**Task to carry out:** Write out all the items again, substituting "Command" for every "Instruction" and leaving everything else unchanged.

**Material for this exercise:**
---

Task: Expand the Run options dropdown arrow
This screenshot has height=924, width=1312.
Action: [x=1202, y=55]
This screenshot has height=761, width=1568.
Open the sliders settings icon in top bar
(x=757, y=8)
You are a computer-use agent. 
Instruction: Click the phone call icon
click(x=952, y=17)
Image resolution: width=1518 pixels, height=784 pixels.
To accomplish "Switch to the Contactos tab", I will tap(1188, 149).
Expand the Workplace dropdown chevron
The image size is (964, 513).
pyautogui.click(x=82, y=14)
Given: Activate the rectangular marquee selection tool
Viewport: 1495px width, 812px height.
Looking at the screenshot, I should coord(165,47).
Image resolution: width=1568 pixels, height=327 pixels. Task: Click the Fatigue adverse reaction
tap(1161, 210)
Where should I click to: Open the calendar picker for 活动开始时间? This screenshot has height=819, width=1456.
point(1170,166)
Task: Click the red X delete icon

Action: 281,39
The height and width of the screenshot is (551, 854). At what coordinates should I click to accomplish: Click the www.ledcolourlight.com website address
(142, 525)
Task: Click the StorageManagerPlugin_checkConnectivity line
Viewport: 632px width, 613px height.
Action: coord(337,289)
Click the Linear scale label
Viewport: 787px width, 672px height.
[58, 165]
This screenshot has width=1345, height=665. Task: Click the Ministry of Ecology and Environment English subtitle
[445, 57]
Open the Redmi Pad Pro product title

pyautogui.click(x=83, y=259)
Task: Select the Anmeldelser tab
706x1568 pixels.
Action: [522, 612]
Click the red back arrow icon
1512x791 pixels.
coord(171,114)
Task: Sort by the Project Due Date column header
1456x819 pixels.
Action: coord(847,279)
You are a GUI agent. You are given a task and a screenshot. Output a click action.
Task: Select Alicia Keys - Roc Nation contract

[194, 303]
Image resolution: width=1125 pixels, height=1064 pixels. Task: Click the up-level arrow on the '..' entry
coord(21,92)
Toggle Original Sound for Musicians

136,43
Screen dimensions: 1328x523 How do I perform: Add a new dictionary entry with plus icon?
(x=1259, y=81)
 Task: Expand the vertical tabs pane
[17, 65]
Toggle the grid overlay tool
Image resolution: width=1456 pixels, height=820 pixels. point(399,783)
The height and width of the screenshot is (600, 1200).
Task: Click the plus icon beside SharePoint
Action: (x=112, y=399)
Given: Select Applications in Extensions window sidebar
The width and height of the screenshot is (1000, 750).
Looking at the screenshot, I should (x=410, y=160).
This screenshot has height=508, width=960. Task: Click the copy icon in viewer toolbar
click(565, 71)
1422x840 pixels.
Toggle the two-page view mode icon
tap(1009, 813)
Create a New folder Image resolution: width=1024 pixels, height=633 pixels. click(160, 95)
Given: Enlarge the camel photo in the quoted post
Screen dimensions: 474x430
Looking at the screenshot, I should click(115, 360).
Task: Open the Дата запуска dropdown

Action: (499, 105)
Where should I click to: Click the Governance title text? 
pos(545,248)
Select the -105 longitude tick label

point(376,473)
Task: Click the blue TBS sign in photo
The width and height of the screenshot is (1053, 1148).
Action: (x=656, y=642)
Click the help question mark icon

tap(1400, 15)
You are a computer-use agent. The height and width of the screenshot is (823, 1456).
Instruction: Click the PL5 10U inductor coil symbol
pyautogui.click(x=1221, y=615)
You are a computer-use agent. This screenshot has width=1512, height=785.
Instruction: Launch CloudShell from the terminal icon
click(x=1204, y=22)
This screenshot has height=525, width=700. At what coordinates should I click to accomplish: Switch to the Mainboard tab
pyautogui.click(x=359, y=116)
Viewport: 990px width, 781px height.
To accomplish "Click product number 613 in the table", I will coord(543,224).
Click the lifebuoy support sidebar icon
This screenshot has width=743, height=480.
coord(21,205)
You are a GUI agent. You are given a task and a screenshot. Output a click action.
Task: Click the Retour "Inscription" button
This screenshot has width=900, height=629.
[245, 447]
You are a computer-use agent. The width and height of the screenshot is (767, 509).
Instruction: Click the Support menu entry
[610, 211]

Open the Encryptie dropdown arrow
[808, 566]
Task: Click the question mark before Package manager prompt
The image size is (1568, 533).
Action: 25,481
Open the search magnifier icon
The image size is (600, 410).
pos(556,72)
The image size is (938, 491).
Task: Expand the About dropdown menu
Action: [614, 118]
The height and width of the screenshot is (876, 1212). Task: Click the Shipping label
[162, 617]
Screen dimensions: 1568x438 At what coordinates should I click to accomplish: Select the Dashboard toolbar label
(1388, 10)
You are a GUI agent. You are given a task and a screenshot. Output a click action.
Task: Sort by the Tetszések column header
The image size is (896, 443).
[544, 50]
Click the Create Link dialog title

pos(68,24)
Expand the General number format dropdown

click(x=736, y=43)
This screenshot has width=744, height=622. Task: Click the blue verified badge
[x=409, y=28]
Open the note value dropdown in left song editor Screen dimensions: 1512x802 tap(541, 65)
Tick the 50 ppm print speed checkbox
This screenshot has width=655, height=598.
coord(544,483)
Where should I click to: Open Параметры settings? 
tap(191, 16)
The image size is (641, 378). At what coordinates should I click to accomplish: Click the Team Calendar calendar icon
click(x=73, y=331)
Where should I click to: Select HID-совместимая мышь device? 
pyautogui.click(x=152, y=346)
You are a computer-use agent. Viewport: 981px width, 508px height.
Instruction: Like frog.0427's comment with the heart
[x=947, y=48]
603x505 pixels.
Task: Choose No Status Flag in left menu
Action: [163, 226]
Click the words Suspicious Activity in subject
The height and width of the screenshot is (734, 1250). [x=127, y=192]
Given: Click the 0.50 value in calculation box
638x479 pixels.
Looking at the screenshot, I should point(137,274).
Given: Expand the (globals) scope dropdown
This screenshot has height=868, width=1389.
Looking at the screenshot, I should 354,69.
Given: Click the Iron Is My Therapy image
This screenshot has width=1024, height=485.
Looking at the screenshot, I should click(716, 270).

---

**Expected answer:**
Task: Expand the Run options dropdown arrow
This screenshot has height=924, width=1312.
Action: [x=1202, y=55]
This screenshot has height=761, width=1568.
Open the sliders settings icon in top bar
(x=757, y=8)
You are a computer-use agent. 
Command: Click the phone call icon
click(x=952, y=17)
Image resolution: width=1518 pixels, height=784 pixels.
To accomplish "Switch to the Contactos tab", I will tap(1188, 149).
Expand the Workplace dropdown chevron
The image size is (964, 513).
pyautogui.click(x=82, y=14)
Given: Activate the rectangular marquee selection tool
Viewport: 1495px width, 812px height.
Looking at the screenshot, I should coord(165,47).
Image resolution: width=1568 pixels, height=327 pixels. Task: Click the Fatigue adverse reaction
tap(1161, 210)
Where should I click to: Open the calendar picker for 活动开始时间? This screenshot has height=819, width=1456.
point(1170,166)
Task: Click the red X delete icon

Action: 281,39
The height and width of the screenshot is (551, 854). At what coordinates should I click to accomplish: Click the www.ledcolourlight.com website address
(142, 525)
Task: Click the StorageManagerPlugin_checkConnectivity line
Viewport: 632px width, 613px height.
Action: coord(337,289)
Click the Linear scale label
Viewport: 787px width, 672px height.
[58, 165]
This screenshot has width=1345, height=665. Task: Click the Ministry of Ecology and Environment English subtitle
[445, 57]
Open the Redmi Pad Pro product title

pyautogui.click(x=83, y=259)
Task: Select the Anmeldelser tab
706x1568 pixels.
Action: [522, 612]
Click the red back arrow icon
1512x791 pixels.
coord(171,114)
Task: Sort by the Project Due Date column header
1456x819 pixels.
Action: coord(847,279)
You are a GUI agent. You are given a task and a screenshot. Output a click action.
Task: Select Alicia Keys - Roc Nation contract

[194, 303]
Image resolution: width=1125 pixels, height=1064 pixels. Task: Click the up-level arrow on the '..' entry
coord(21,92)
Toggle Original Sound for Musicians

136,43
Screen dimensions: 1328x523 How do I perform: Add a new dictionary entry with plus icon?
(x=1259, y=81)
 Task: Expand the vertical tabs pane
[17, 65]
Toggle the grid overlay tool
Image resolution: width=1456 pixels, height=820 pixels. point(399,783)
The height and width of the screenshot is (600, 1200).
Task: Click the plus icon beside SharePoint
Action: (x=112, y=399)
Given: Select Applications in Extensions window sidebar
The width and height of the screenshot is (1000, 750).
Looking at the screenshot, I should (x=410, y=160).
This screenshot has height=508, width=960. Task: Click the copy icon in viewer toolbar
click(565, 71)
1422x840 pixels.
Toggle the two-page view mode icon
tap(1009, 813)
Create a New folder Image resolution: width=1024 pixels, height=633 pixels. click(160, 95)
Given: Enlarge the camel photo in the quoted post
Screen dimensions: 474x430
Looking at the screenshot, I should click(115, 360).
Task: Open the Дата запуска dropdown

Action: (499, 105)
Where should I click to: Click the Governance title text? 
pos(545,248)
Select the -105 longitude tick label

point(376,473)
Task: Click the blue TBS sign in photo
The width and height of the screenshot is (1053, 1148).
Action: (x=656, y=642)
Click the help question mark icon

tap(1400, 15)
You are a computer-use agent. The height and width of the screenshot is (823, 1456).
Command: Click the PL5 10U inductor coil symbol
pyautogui.click(x=1221, y=615)
You are a computer-use agent. This screenshot has width=1512, height=785.
Command: Launch CloudShell from the terminal icon
click(x=1204, y=22)
This screenshot has height=525, width=700. At what coordinates should I click to accomplish: Switch to the Mainboard tab
pyautogui.click(x=359, y=116)
Viewport: 990px width, 781px height.
To accomplish "Click product number 613 in the table", I will coord(543,224).
Click the lifebuoy support sidebar icon
This screenshot has width=743, height=480.
coord(21,205)
You are a GUI agent. You are given a task and a screenshot. Output a click action.
Task: Click the Retour "Inscription" button
This screenshot has width=900, height=629.
[245, 447]
You are a computer-use agent. The width and height of the screenshot is (767, 509).
Command: Click the Support menu entry
[610, 211]

Open the Encryptie dropdown arrow
[808, 566]
Task: Click the question mark before Package manager prompt
The image size is (1568, 533).
Action: 25,481
Open the search magnifier icon
The image size is (600, 410).
pos(556,72)
The image size is (938, 491).
Task: Expand the About dropdown menu
Action: [614, 118]
The height and width of the screenshot is (876, 1212). Task: Click the Shipping label
[162, 617]
Screen dimensions: 1568x438 At what coordinates should I click to accomplish: Select the Dashboard toolbar label
(1388, 10)
You are a GUI agent. You are given a task and a screenshot. Output a click action.
Task: Sort by the Tetszések column header
The image size is (896, 443).
[544, 50]
Click the Create Link dialog title

pos(68,24)
Expand the General number format dropdown

click(x=736, y=43)
This screenshot has width=744, height=622. Task: Click the blue verified badge
[x=409, y=28]
Open the note value dropdown in left song editor Screen dimensions: 1512x802 tap(541, 65)
Tick the 50 ppm print speed checkbox
This screenshot has width=655, height=598.
coord(544,483)
Where should I click to: Open Параметры settings? 
tap(191, 16)
The image size is (641, 378). At what coordinates should I click to accomplish: Click the Team Calendar calendar icon
click(x=73, y=331)
Where should I click to: Select HID-совместимая мышь device? 
pyautogui.click(x=152, y=346)
You are a computer-use agent. Viewport: 981px width, 508px height.
Command: Like frog.0427's comment with the heart
[x=947, y=48]
603x505 pixels.
Task: Choose No Status Flag in left menu
Action: [163, 226]
Click the words Suspicious Activity in subject
The height and width of the screenshot is (734, 1250). [x=127, y=192]
Given: Click the 0.50 value in calculation box
638x479 pixels.
Looking at the screenshot, I should point(137,274).
Given: Expand the (globals) scope dropdown
This screenshot has height=868, width=1389.
Looking at the screenshot, I should 354,69.
Given: Click the Iron Is My Therapy image
This screenshot has width=1024, height=485.
Looking at the screenshot, I should click(716, 270).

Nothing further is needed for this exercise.